A CUDA implementation of the Tsetlin Machine (https://arxiv.org/abs/1804.01508) using bitwise operations for increased learning- and classification speed. On the IMDB dataset, parallel bit manipulation with CUDA leads to approx. 50 times faster learning compared to the vanilla Cython (https://github.com/cair/TsetlinMachine) and C (https://github.com/cair/TsetlinMachineC) implementations.

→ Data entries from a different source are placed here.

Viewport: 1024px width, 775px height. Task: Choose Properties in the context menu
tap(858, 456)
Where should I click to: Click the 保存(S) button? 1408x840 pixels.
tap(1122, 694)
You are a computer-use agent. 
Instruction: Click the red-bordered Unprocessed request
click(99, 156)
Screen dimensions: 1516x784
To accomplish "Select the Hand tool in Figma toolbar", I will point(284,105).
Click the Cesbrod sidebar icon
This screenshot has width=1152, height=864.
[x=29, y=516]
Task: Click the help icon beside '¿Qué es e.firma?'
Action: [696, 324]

Bit-Based Representation and Manipulation of Patterns

The Tsetlin Machine solves complex pattern recognition problems with propositional formulas, composed by a collective of Tsetlin Automata. In this implementation, we express both inputs, patterns, and outputs as bits, while recognition and learning rely on bit manipulation. Briefly stated, the states of the Tsetlin Automata are jointly represented using multiple sequences of bits (e.g., 8 sequences to represent an 8 bit state index). Sequence 1 contains the first bit of each state index. Sequence 2 contains the second bit, and so on, as exemplified below for 24 Tsetlin Automata:

The benefit of this representation is that the action of each Tsetlin Automaton is readily available from the most significant bit (sequence 8 in the figure). Thus, the output (recognized or not recognized pattern) can be obtained from the input based on fast bitwise operators (NOT, AND, and CMP - comparison). When deployed after training, only the sequence containing the most significant bit is required. The other sequences can be discarded because these bits are only used to keep track of the learning. This provides a further reduction in memory usage.

IMDB Demo

```bash python ./produce_dataset.py make ./IMDBDemoCUDABits

Num SMS: 80

EXPERIMENT 1

EPOCH 1

-- CLASS 1 --

PRECISION: 0.876 RECALL: 0.856 F-SCORE: 0.866

-- CLASS 2 --

PRECISION: 0.859 RECALL: 0.878 F-SCORE: 0.869

TRAINING TIME: 28.366195 TESTING TIME: 19.398722

EPOCH 2

-- CLASS 1 --

PRECISION: 0.874 RECALL: 0.869 F-SCORE: 0.872

-- CLASS 2 --

PRECISION: 0.870 RECALL: 0.875 F-SCORE: 0.872

TRAINING TIME: 29.422352 TESTING TIME: 19.346641

EPOCH 3

-- CLASS 1 --

PRECISION: 0.877 RECALL: 0.877 F-SCORE: 0.877

-- CLASS 2 --

PRECISION: 0.877 RECALL: 0.877 F-SCORE: 0.877

TRAINING TIME: 29.098980 TESTING TIME: 19.351734 ...

EPOCH 98

-- CLASS 1 --

PRECISION: 0.903 RECALL: 0.888 F-SCORE: 0.895

-- CLASS 2 --

PRECISION: 0.890 RECALL: 0.905 F-SCORE: 0.897

TRAINING TIME: 26.510541 TESTING TIME: 19.653829

EPOCH 99

-- CLASS 1 --

PRECISION: 0.909 RECALL: 0.883 F-SCORE: 0.896

-- CLASS 2 --

PRECISION: 0.886 RECALL: 0.911 F-SCORE: 0.899

TRAINING TIME: 26.439740 TESTING TIME: 19.726412

EPOCH 100

-- CLASS 1 --

PRECISION: 0.916 RECALL: 0.873 F-SCORE: 0.894

-- CLASS 2 --

PRECISION: 0.879 RECALL: 0.920 F-SCORE: 0.899

TRAINING TIME: 25.989568 TESTING TIME: 19.775639

```

Further Work

• Perform a more extensive hyperparameter search (manipulating THRESHOLD, CLAUSES, STATE_BITS, and S in TsetlinMachineConfig.h).
• Convolutional approach for more fine-grained modelling of semantics.